Pull every line with the word "Viewport" out of the entries below.

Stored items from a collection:
####################

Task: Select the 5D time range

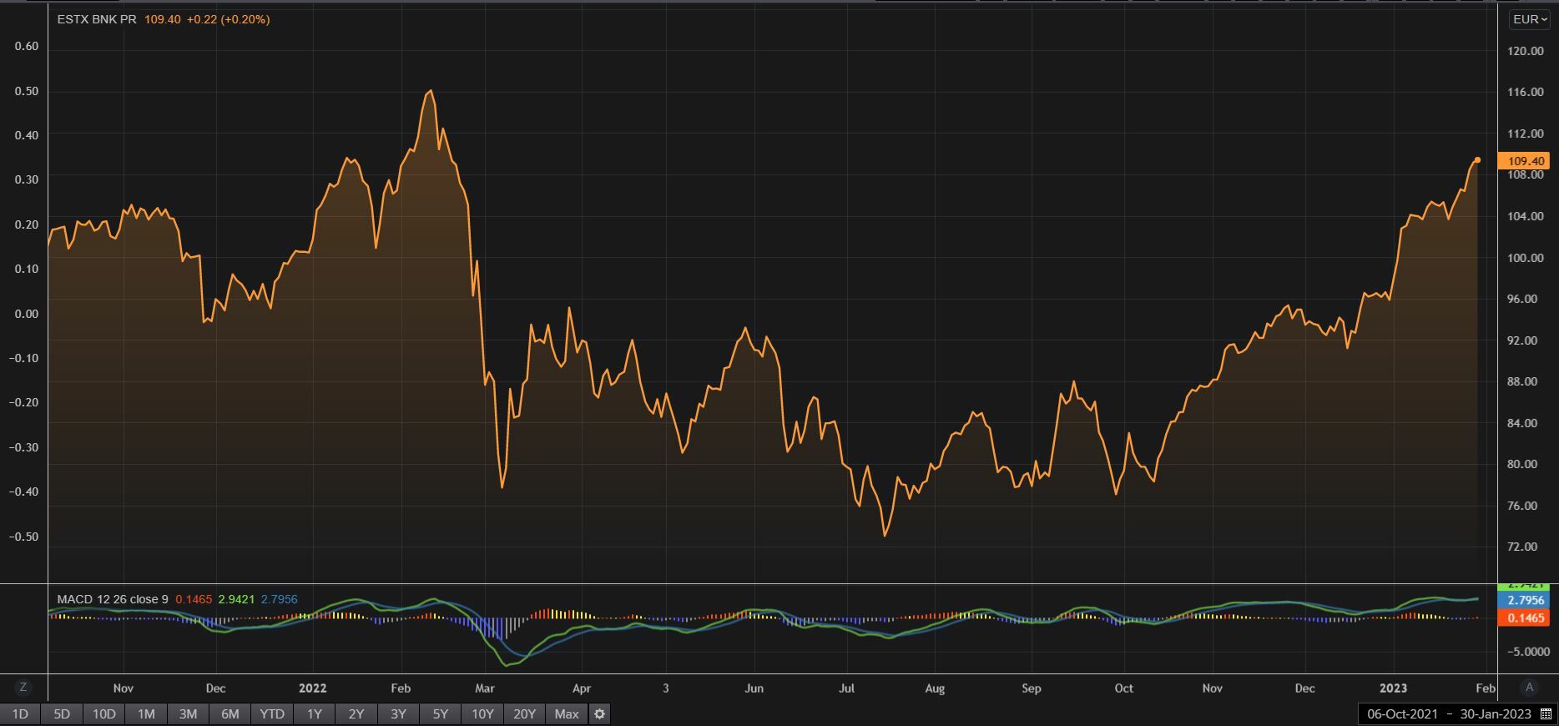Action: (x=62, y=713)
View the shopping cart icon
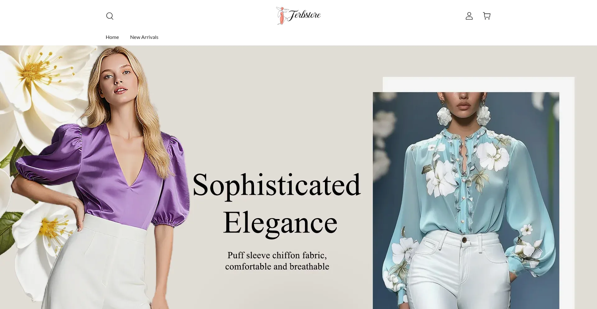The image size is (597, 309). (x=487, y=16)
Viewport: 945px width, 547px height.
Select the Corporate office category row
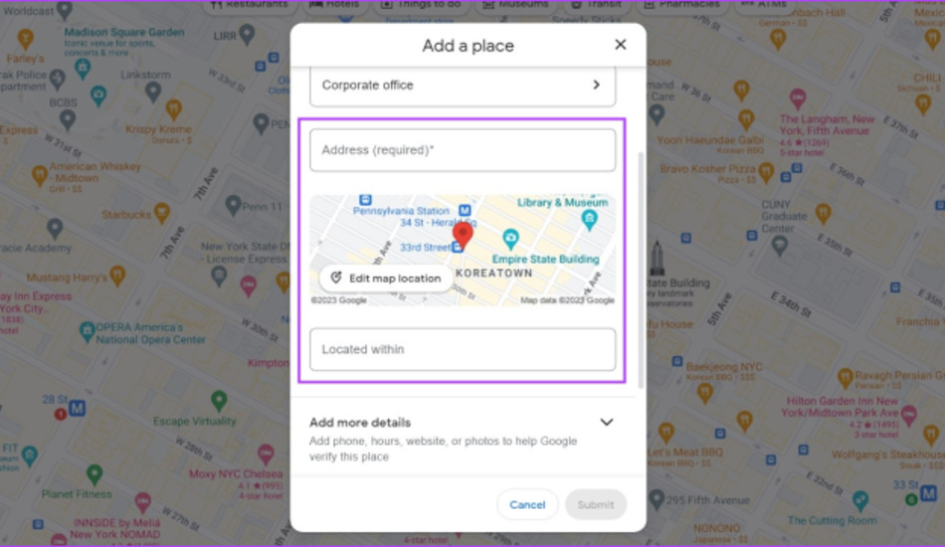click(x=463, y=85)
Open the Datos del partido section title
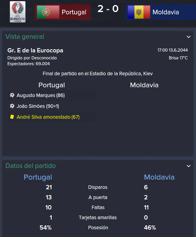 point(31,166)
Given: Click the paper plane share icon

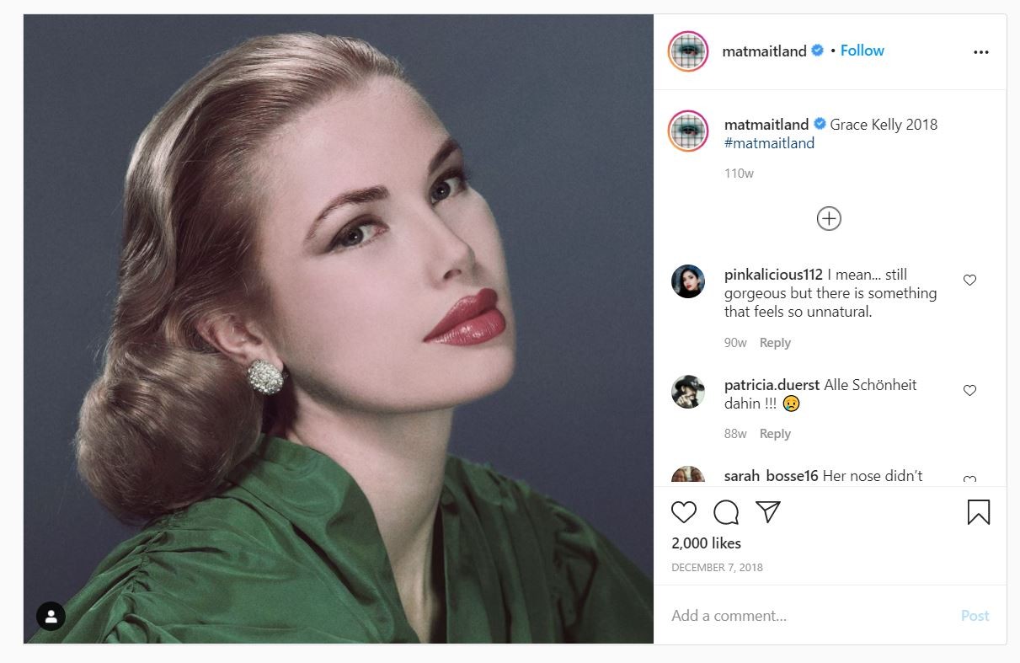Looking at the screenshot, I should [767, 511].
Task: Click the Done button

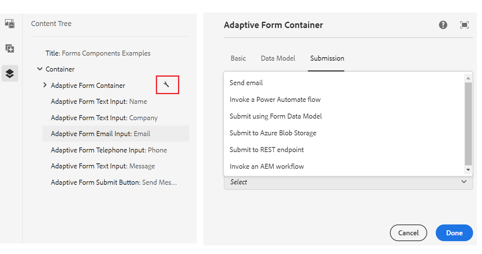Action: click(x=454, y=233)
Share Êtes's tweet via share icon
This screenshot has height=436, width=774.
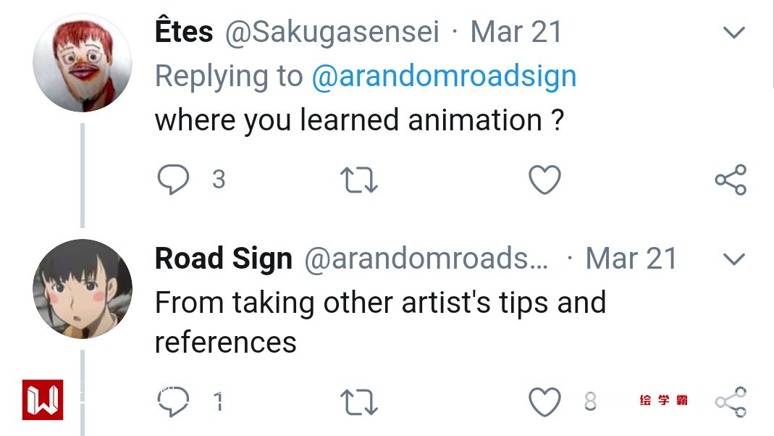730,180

####################

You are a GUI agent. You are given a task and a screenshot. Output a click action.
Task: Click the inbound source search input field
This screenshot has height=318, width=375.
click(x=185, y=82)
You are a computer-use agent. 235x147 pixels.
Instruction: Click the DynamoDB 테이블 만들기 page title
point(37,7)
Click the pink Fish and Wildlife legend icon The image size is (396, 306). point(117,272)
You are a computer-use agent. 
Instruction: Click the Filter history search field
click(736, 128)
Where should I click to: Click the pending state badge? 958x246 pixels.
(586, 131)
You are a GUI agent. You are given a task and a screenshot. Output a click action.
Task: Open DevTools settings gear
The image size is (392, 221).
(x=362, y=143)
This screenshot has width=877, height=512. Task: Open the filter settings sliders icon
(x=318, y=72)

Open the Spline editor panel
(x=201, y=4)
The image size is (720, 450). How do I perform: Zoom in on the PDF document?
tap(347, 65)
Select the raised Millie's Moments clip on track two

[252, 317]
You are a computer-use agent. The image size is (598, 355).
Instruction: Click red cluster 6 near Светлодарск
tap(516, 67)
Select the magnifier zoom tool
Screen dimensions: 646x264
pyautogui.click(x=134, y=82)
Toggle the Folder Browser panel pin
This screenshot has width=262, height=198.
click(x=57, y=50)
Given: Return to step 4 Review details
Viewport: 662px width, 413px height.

####################

**Result of the task**
Viewport: 945px width, 547px height.
Viewport: 662px width, 413px height.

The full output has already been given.